→ THE RECORDS:
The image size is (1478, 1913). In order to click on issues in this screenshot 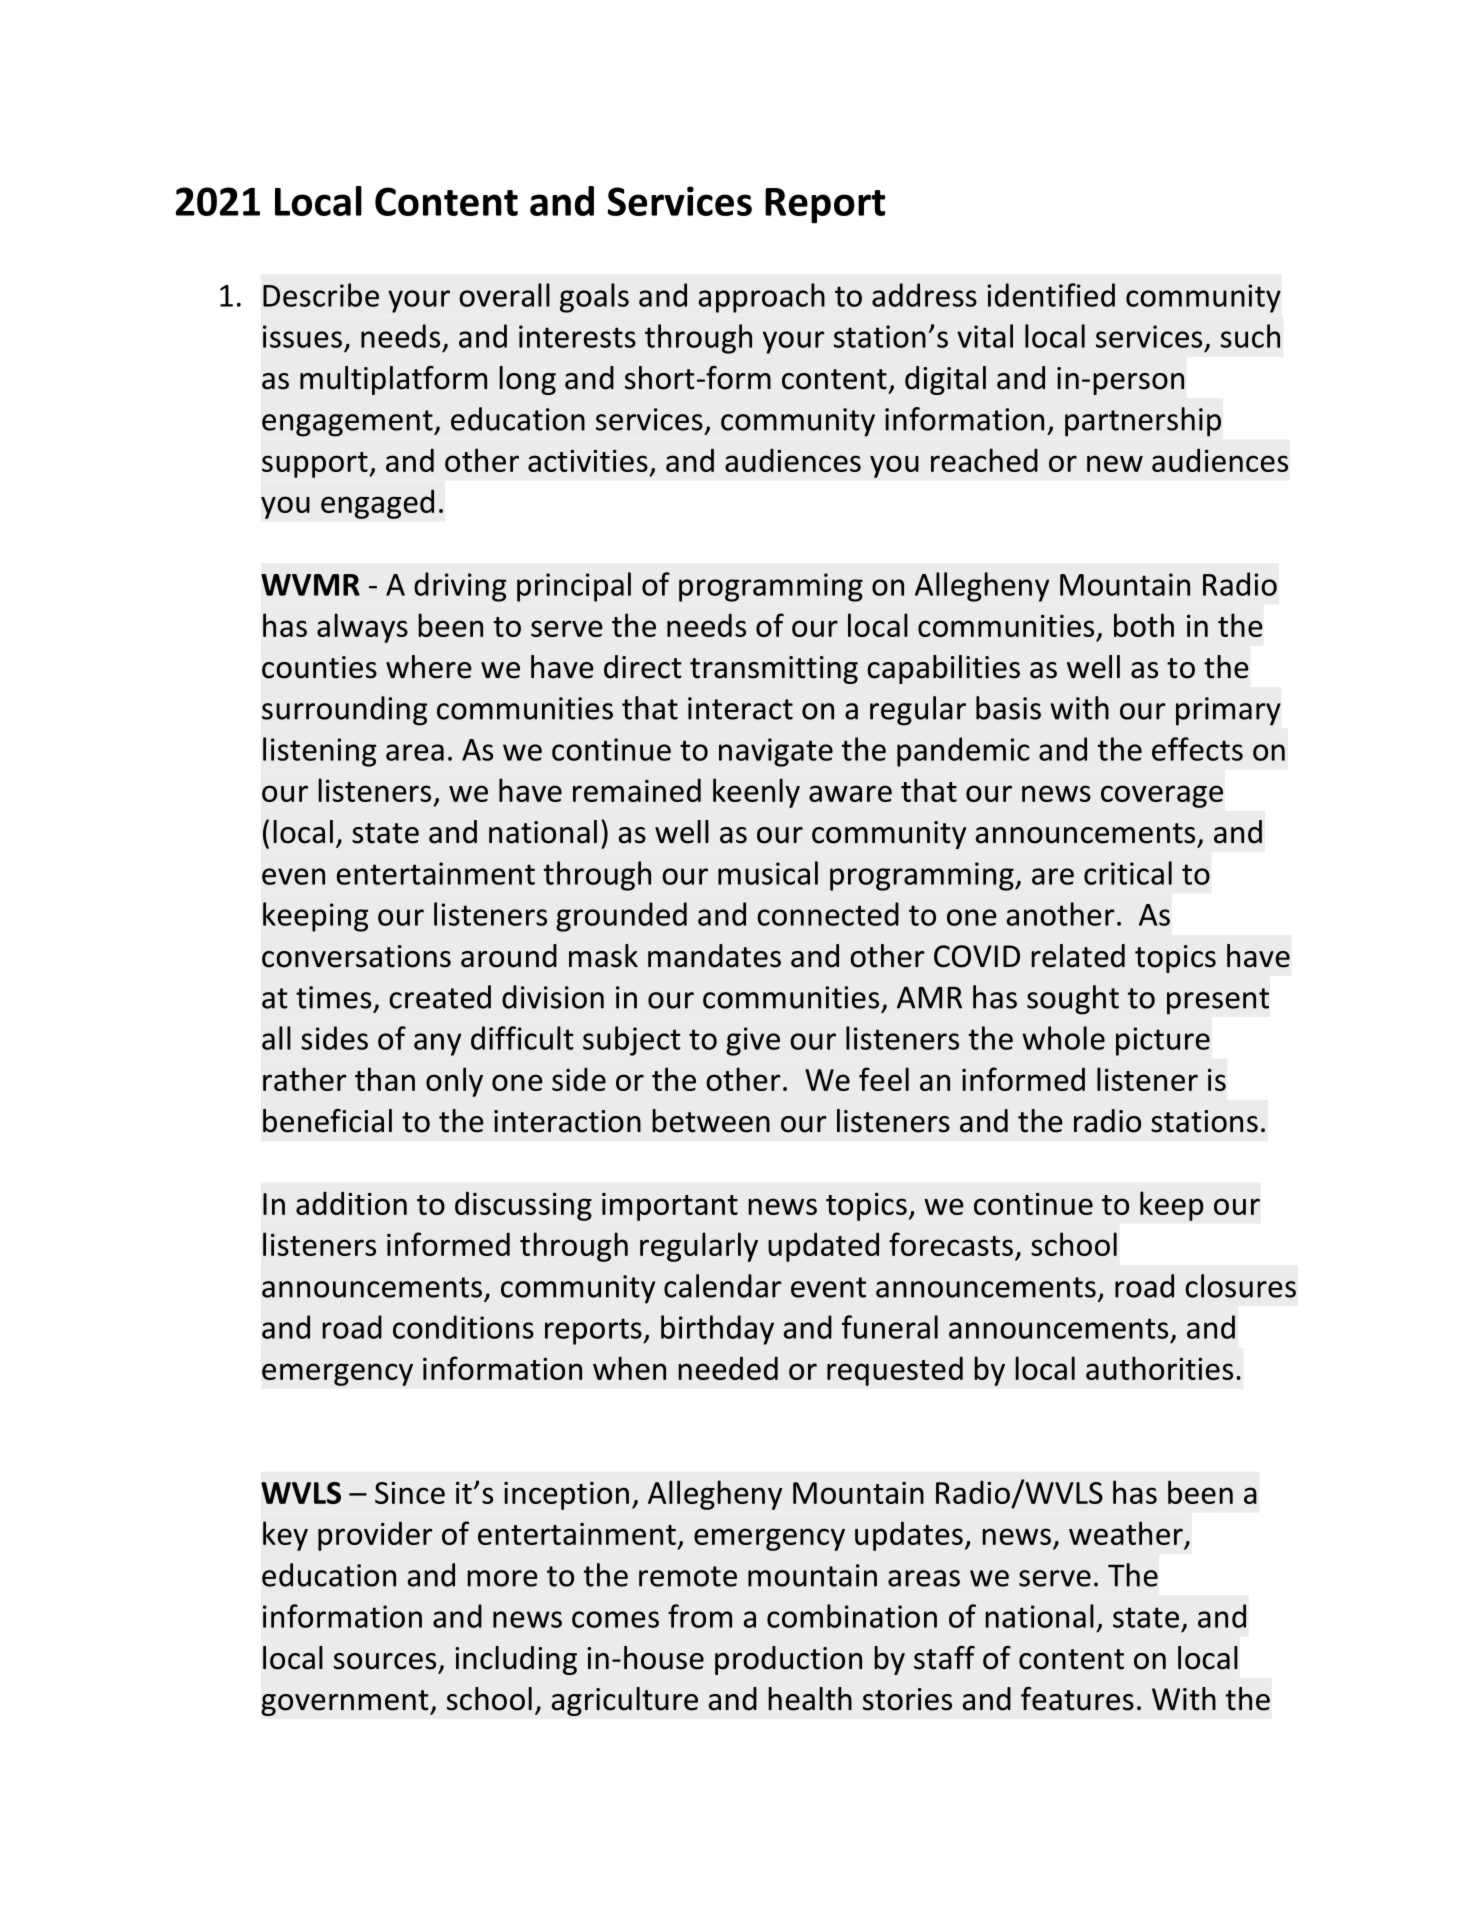, I will do `click(302, 336)`.
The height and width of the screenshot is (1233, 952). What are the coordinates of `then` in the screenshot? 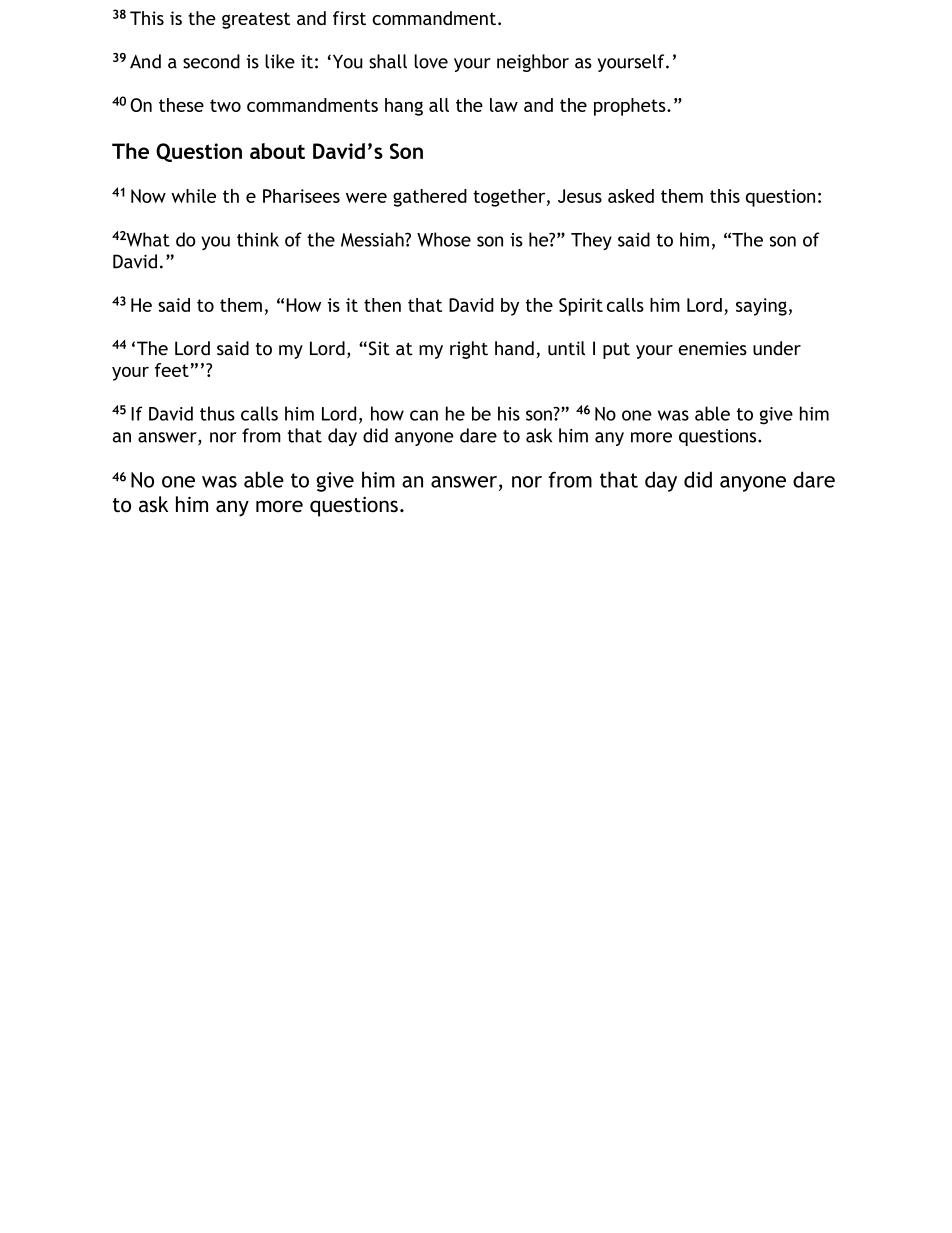 It's located at (382, 305).
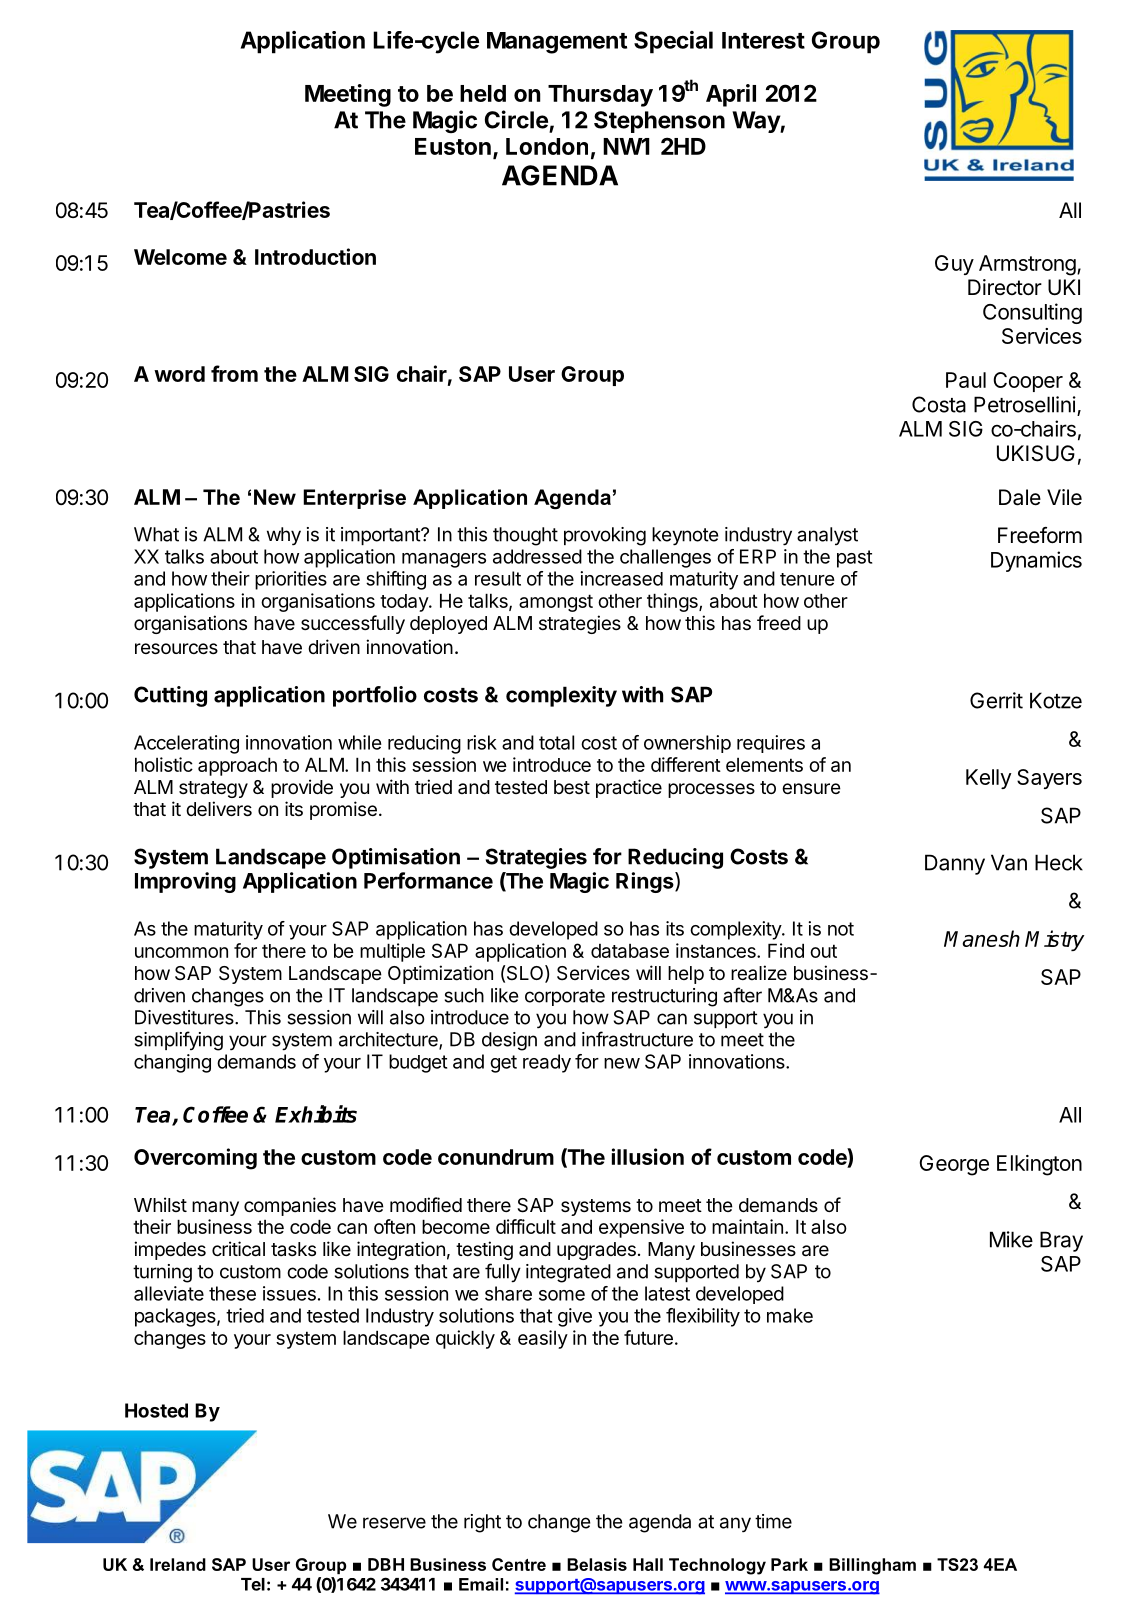 The height and width of the page is (1622, 1147). What do you see at coordinates (253, 1584) in the page?
I see `Tel` at bounding box center [253, 1584].
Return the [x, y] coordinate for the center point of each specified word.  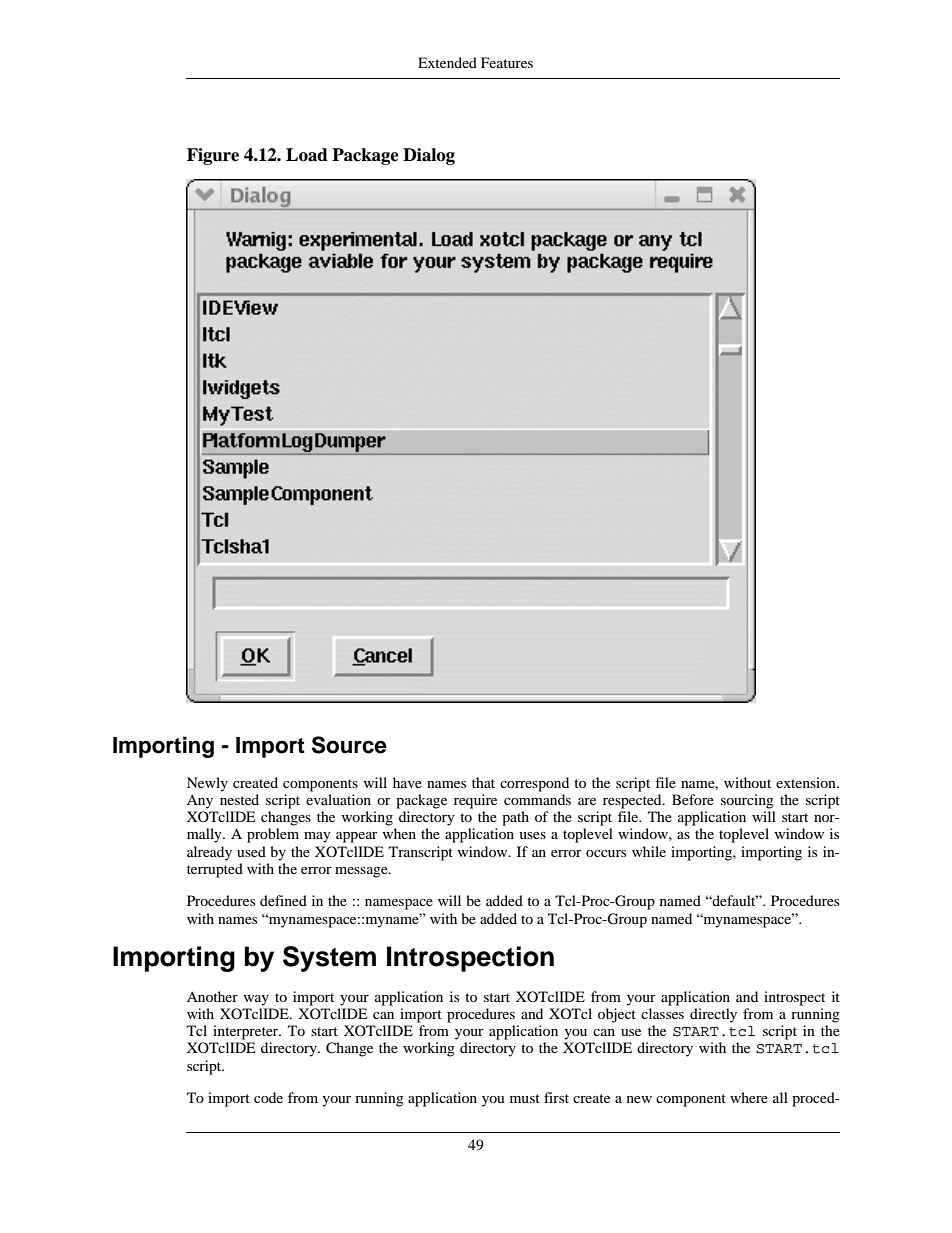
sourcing [747, 801]
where [749, 1097]
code [268, 1097]
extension [807, 782]
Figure [213, 156]
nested [239, 799]
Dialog [429, 156]
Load [307, 155]
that [483, 782]
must [525, 1098]
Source [349, 745]
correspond [534, 784]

→ WHAT THE TASK ASKS:
Copy the records from the line that has "Return the [x, y]" through the last line, substituting "listed" for "specified" and keeping everything else the same. Omit the pictures from your answer.

→ THE RESPONSE:
Return the [x, y] coordinate for the center point of each listed word.  
sourcing [747, 801]
where [749, 1097]
code [268, 1097]
extension [807, 782]
Figure [213, 156]
nested [239, 799]
Dialog [429, 156]
Load [307, 155]
that [483, 782]
must [525, 1098]
Source [349, 745]
correspond [534, 784]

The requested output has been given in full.